440 Huntington Avenue
472 West Village H
Boston, MA 02115

Biography

Rundong Li is a PhD student studying data mining and database at Northeastern University’s College of Computer and Information Science, advised by Professor Mirek Riedewald. His studies specifically include big data analysis and parallel data processing.

Rundong received his undergraduate and master’s degrees in computer science from Peking University. He also has a Bachelor of Science (double degree) in Mathematics.

Education

  • MS in Computer Science, Peking University – China
  • BS in Computer Science and Mathematics, Peking University – China

About Me

  • Hometown: China
  • Field of Study: Database and Data Mining
  • PhD Advisor: Mirek Riedewald

What are the specifics of your graduate education (thus far)?

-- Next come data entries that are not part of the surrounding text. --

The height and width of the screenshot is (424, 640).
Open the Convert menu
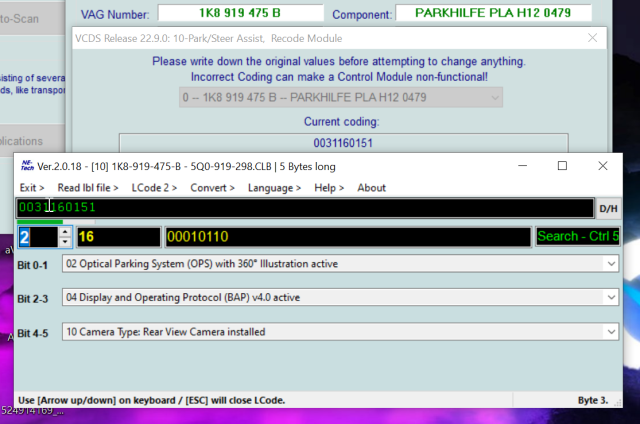[213, 187]
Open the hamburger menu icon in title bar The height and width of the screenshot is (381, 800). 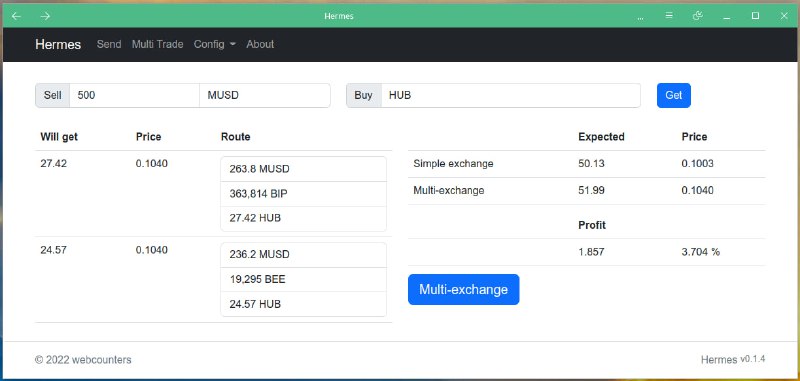669,16
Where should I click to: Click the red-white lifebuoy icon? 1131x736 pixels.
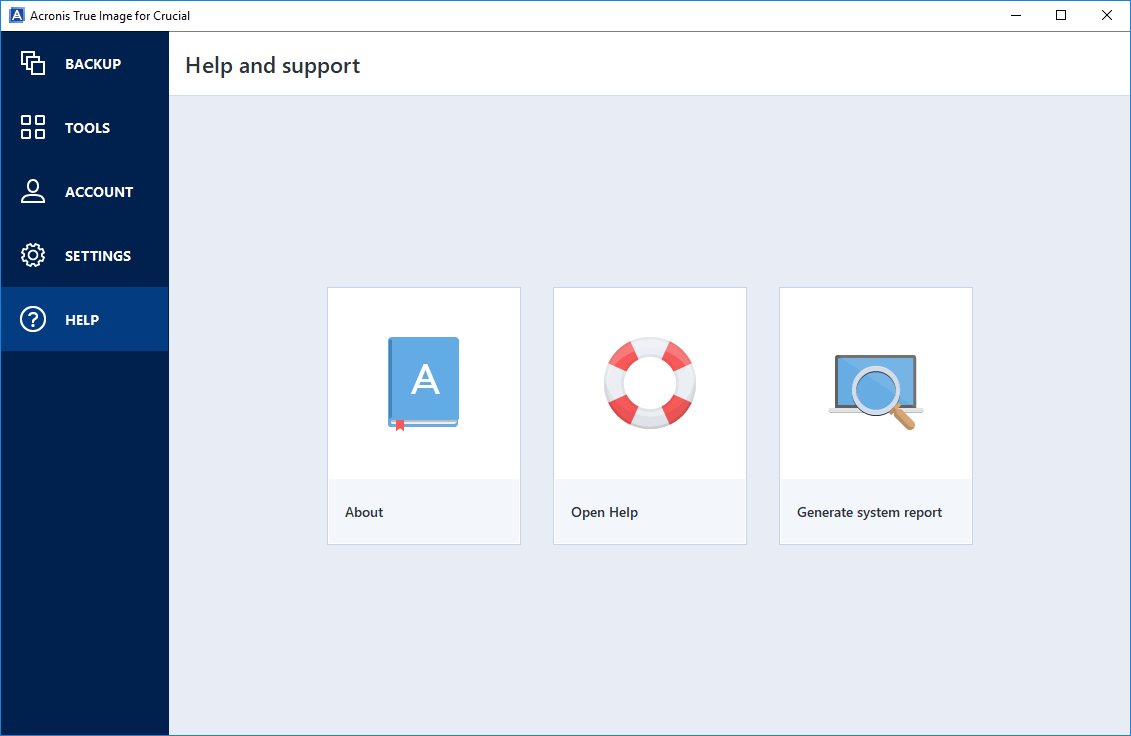[650, 383]
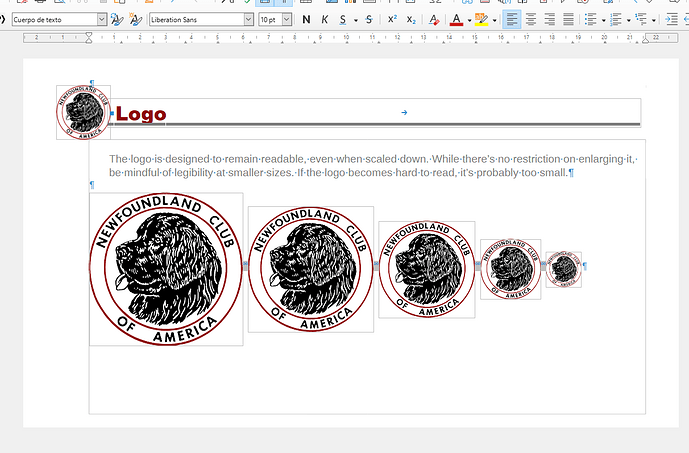Apply yellow highlighting color
Image resolution: width=689 pixels, height=453 pixels.
tap(481, 19)
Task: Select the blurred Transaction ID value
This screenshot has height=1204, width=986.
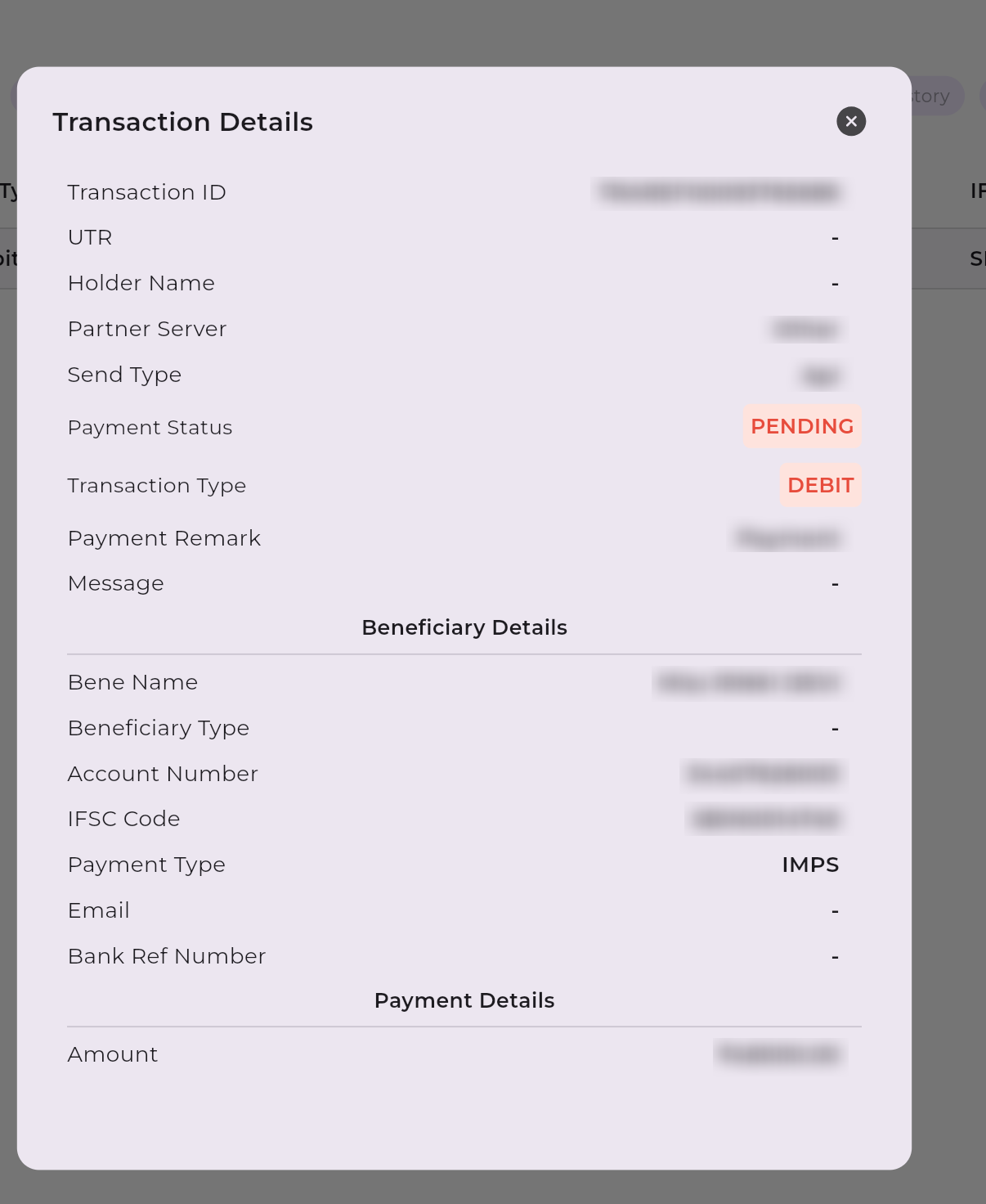Action: coord(719,192)
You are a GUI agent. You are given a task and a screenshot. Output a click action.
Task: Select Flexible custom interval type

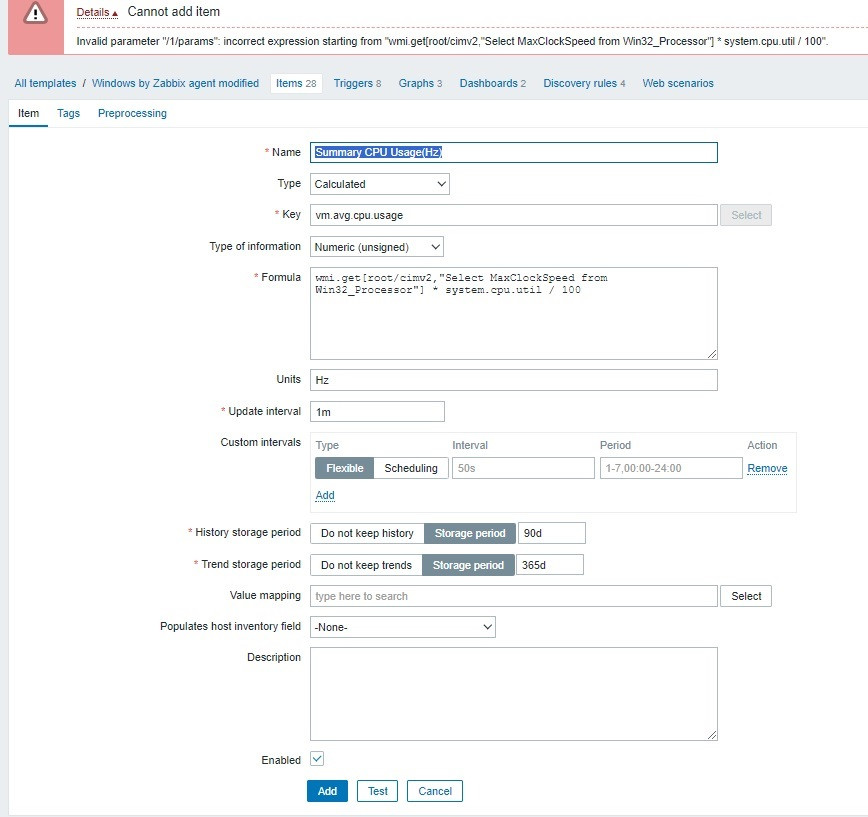344,468
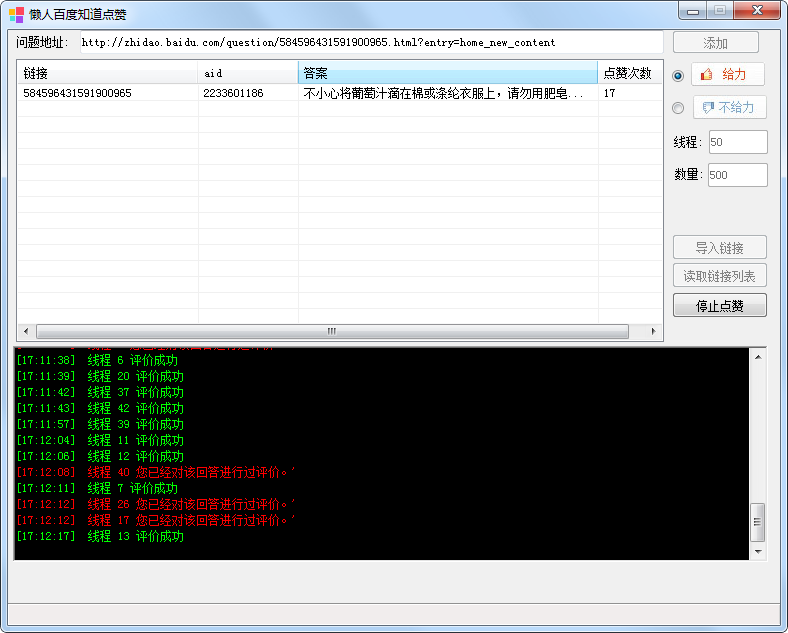This screenshot has height=633, width=788.
Task: Click the horizontal scrollbar right arrow
Action: [654, 331]
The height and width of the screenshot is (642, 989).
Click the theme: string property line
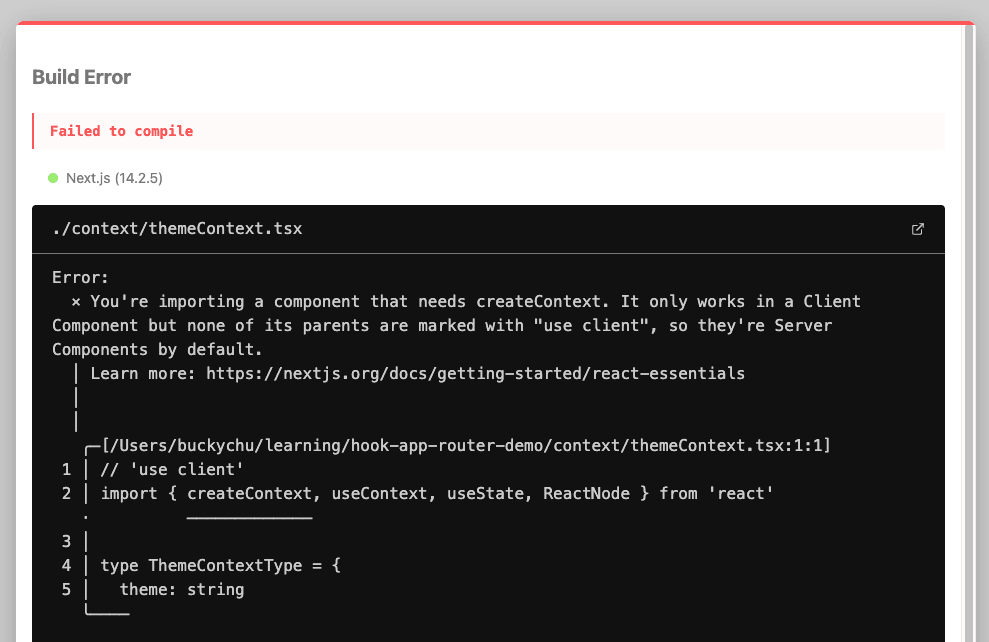click(x=182, y=589)
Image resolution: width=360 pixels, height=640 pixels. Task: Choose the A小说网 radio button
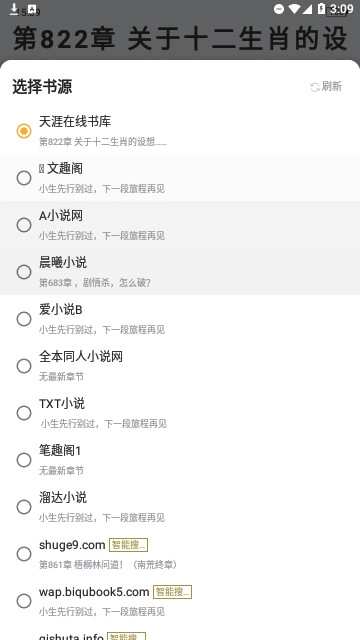point(24,225)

I finished taking courses, but I am working as a teaching assistant and/or research assistant, attending research meetings with my advisors and other professors and students, and attending seminars.

What are your research interests?

I’m interested in efficient parallelization of large data processing tasks, which is one of the research paths that I had in mind before I started pursuing a PhD degree.

What’s one problem you’d like to solve with your research/work?

I’d like to explore different ways of partitioning and distributing input data to accommodate given computation tasks in a shared-nothing architecture such as MapReduce frameworks.

What aspect of what you do is most interesting?

What is most interesting is the knowledge hidden in the “big data” and the certain ways to extract useful information from this data is fascinating to me. By distributing data and assigning computing tasks to computation clusters, one can potentially obtain results much faster, and oftentimes there are unexpected challenges preventing one from achieving the optimal efficiency or balance between speed-ups and resource usage.

What are your research or career goals, going forward?

I’d like to explore more in my research of interest and hopefully put concrete results into practical use.